Activity ▸ When the string "pixels" occurs in a line of the records, show that line.

Provided information ▸
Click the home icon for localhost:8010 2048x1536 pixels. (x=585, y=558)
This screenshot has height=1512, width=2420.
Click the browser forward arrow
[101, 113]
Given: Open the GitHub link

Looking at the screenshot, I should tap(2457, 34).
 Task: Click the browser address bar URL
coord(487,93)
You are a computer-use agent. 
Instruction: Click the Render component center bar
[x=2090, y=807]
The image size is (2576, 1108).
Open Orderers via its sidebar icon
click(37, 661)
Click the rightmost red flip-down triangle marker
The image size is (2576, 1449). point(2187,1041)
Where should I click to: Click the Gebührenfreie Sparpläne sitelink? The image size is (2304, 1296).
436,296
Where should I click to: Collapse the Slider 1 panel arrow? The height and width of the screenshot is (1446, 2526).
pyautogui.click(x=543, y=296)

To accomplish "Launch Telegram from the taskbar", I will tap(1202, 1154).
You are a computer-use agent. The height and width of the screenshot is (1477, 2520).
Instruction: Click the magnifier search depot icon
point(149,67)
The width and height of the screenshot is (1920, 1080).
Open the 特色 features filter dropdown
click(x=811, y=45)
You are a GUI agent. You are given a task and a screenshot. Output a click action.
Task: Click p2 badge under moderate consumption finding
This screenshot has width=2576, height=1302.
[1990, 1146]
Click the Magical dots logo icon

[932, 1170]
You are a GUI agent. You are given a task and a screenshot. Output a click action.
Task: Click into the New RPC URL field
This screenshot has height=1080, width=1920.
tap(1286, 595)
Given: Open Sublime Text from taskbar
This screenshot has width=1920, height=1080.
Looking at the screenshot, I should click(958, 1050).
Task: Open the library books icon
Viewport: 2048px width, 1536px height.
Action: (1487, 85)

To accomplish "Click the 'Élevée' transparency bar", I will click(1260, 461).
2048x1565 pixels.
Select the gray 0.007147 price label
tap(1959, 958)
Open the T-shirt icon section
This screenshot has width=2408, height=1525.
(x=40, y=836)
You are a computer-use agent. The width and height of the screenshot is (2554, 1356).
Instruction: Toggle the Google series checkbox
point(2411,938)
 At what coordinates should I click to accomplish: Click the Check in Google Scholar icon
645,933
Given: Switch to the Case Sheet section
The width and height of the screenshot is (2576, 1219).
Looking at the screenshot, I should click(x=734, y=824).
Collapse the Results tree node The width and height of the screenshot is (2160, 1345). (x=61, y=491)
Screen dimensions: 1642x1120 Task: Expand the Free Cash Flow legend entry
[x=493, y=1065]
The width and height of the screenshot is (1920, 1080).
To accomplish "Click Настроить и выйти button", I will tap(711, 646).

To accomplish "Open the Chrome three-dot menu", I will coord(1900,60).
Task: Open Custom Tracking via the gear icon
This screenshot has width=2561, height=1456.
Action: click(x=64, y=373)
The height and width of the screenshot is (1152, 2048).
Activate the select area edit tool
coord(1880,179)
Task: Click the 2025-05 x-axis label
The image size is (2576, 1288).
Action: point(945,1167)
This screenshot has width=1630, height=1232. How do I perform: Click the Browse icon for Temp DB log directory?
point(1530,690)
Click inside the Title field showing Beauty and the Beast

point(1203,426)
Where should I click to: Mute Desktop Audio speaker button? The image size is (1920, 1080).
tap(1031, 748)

Answer box ▸
Click the home icon for localhost:8010 2048x1536 pixels. (x=585, y=558)
2048x1565 pixels.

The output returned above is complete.